Trading firms that rely on cocoa derivatives could lose at least $1 billion with traders forced to unwind short bets in a surging market because Ghana failed to produce beans this year.
This year, cocoa prices around the world surged as a result of lower production and non-availability of beans in Ghana, the world’s second-largest producer, due to weather-related issues, bean disease, smuggling, and illegal gold mining.
Due to the significant increase in cocoa prices, chocolate manufacturers have lowered the size of their products, including bars, and global chocolate prices have increased as well.
Due to Ghana’s disastrous crop, the country’s government, which sells all of the beans grown there, postponed the delivery of up to 350,000 metric tonnes this season, or roughly half of the cocoa beans they sold.
According to Ghana’s cocoa regulatory body, the nation aims to transition “some volumes, but not in those quantities.” If 350,000 tonnes of cocoa are delayed, dealers and processors may lose almost $4,000 per tonne on the futures they purchased to protect their actual bean purchases, or roughly $1.4 billion overall.
Trade companies that use the futures market to hedge or lock in a price for cocoa they haven’t yet sold to chocolate makers include Cargill, Olam, and Barry Callebaut.

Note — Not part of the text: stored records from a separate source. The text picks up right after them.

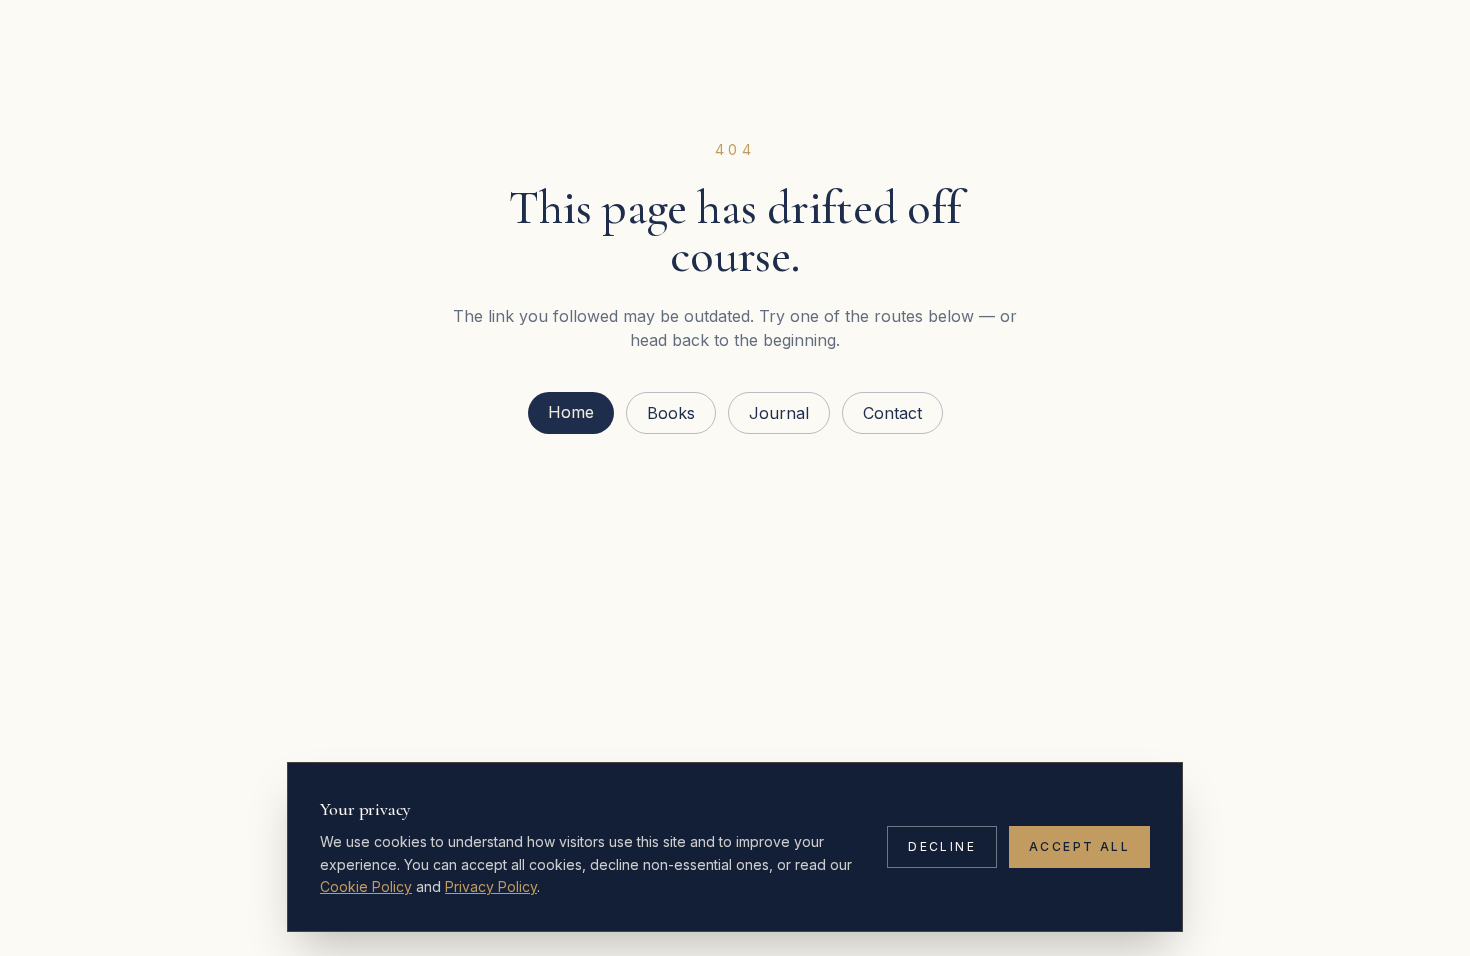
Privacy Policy (491, 886)
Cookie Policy (366, 886)
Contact (892, 413)
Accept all (1079, 846)
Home (571, 412)
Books (671, 413)
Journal (779, 413)
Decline (942, 846)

The chief cocoa trader for a multinational trading company that specialises in agricultural commodities said:
“We’re sitting staring at our screens, barely trading,” He claimed that because of the significant losses and uncertainties, trading in the global cocoa physical and futures market had stopped.
Large, diversified trade houses with significant pockets, such as Sucden, Olam, Barry Callebaut, Cargill, Touton, and Ecom, purchase much of Ghana’s cocoa.